Pierre Colombo (CentraleSupélec – Equall.ai) ran a Seminar@SystemX on the topic “Advancing Domain-Specific Large Language Models”, on September 19, 2024.
Resume
Large Language Models (LLMs) have revolutionized natural language processing, demonstrating remarkable versatility across various tasks. However, task and domain specialization is crucial to maximize their potential and achieve higher accuracy and relevance in specific fields while remaining efficient. This talk delves into innovative domain adaptation for LLMs through three models. We begin with SaulLM, the first LLM tailored for the legal field, excelling in legal research, document drafting, and contract analysis. Next, we introduce CroissantLLM, a bilingual model proficient in French and English, enabling seamless translation and bilingual text generation with cultural and linguistic precision. Lastly, we present TowerLLM, designed for translation tasks, offering high-fidelity translations while maintaining contextual integrity.
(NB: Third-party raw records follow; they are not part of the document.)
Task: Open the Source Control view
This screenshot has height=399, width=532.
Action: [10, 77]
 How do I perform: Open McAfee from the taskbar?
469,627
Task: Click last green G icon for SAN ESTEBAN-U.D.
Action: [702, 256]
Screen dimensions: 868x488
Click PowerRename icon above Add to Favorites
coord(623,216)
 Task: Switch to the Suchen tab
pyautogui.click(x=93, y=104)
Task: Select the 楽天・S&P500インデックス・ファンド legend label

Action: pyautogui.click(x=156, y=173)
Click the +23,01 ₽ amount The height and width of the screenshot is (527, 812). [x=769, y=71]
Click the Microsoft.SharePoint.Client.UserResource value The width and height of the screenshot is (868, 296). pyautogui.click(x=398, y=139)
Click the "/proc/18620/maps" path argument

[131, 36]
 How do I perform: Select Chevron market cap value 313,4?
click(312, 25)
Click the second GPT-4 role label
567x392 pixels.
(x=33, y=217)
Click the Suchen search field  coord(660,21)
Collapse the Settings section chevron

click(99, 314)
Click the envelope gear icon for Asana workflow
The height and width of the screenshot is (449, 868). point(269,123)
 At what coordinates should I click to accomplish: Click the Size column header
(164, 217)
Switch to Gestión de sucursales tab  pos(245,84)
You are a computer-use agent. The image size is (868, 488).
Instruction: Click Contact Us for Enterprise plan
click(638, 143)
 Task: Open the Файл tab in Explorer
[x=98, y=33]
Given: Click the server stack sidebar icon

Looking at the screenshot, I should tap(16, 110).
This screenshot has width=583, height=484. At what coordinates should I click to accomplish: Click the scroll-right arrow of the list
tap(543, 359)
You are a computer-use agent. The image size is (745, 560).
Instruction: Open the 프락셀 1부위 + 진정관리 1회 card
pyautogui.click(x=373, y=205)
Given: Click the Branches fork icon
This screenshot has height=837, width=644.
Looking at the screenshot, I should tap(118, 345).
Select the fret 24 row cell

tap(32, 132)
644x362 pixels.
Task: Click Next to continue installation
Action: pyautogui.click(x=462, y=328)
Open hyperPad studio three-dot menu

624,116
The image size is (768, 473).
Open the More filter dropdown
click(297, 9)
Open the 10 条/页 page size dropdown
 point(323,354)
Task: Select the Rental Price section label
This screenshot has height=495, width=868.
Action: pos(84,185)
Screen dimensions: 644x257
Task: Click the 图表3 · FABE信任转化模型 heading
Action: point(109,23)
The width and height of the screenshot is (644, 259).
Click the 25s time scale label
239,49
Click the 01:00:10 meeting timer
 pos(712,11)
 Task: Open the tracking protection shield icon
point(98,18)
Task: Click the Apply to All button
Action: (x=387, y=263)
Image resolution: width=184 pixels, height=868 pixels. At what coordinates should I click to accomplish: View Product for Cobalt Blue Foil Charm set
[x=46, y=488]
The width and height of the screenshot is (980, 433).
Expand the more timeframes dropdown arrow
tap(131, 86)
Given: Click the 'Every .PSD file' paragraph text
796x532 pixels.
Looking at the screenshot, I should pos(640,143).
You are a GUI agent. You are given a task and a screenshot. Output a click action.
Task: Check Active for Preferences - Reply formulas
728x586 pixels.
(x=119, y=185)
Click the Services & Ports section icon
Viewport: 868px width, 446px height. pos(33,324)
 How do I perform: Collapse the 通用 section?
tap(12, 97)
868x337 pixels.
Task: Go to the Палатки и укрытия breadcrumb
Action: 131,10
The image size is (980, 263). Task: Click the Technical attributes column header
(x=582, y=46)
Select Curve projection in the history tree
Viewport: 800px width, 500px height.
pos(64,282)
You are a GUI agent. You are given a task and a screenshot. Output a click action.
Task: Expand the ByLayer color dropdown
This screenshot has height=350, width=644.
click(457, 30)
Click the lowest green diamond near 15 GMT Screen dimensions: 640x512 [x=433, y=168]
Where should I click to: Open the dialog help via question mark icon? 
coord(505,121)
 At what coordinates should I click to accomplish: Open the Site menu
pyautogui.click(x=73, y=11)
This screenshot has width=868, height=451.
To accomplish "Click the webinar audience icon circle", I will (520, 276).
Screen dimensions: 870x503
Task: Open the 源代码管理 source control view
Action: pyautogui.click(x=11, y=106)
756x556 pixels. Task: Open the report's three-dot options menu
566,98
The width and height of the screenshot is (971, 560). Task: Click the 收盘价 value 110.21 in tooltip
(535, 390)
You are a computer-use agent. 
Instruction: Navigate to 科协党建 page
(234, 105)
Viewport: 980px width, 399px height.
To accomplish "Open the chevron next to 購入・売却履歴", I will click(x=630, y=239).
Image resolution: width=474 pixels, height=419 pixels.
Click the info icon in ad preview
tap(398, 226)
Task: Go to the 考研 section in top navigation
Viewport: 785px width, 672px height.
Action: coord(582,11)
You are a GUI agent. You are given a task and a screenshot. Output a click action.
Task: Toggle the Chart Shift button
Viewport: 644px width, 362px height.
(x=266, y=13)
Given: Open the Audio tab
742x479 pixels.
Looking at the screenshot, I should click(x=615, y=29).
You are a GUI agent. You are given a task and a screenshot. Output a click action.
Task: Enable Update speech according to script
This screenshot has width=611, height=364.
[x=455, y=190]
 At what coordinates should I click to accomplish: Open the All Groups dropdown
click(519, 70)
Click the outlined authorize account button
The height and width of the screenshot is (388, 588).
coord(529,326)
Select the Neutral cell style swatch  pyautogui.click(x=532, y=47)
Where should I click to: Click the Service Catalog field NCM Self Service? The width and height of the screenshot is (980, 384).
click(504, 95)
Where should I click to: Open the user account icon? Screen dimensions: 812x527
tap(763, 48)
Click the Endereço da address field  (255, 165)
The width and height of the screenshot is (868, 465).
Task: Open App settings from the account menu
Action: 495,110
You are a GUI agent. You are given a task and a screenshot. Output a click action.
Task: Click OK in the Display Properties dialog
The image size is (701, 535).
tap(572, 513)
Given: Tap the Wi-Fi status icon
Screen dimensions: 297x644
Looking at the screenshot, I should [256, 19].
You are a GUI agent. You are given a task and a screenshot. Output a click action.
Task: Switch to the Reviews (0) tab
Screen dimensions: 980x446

In this talk, we will showcase the methodologies and breakthroughs that enable large-scale specialization of LLMs in their respective domains/applications.
Biography
Pierre Colombo is an Associate Professor at CentraleSupélec and the Chief Science Officer at Equall.ai, a LegalTech startup. Specializing in AI and Natural Language Processing (NLP), Pierre leads the development of AI-driven legal products and workflows to enhance the efficiency of legal professionals. At MICS CentraleSupelec – Université Paris-Saclay, Pierre’s research focuses on making AI practical for NLP industrial systems, with publications in top-tier conferences and journals such as ACL, NAACL, EMNLP, and NeurIPS. His work encompasses training large language models, ensuring their safety and robustness, and developing metrics for accurate performance measurement. Pierre’s notable contributions have been recognized with the Best Student Paper Award at AAAI 2022 and other leading conferences.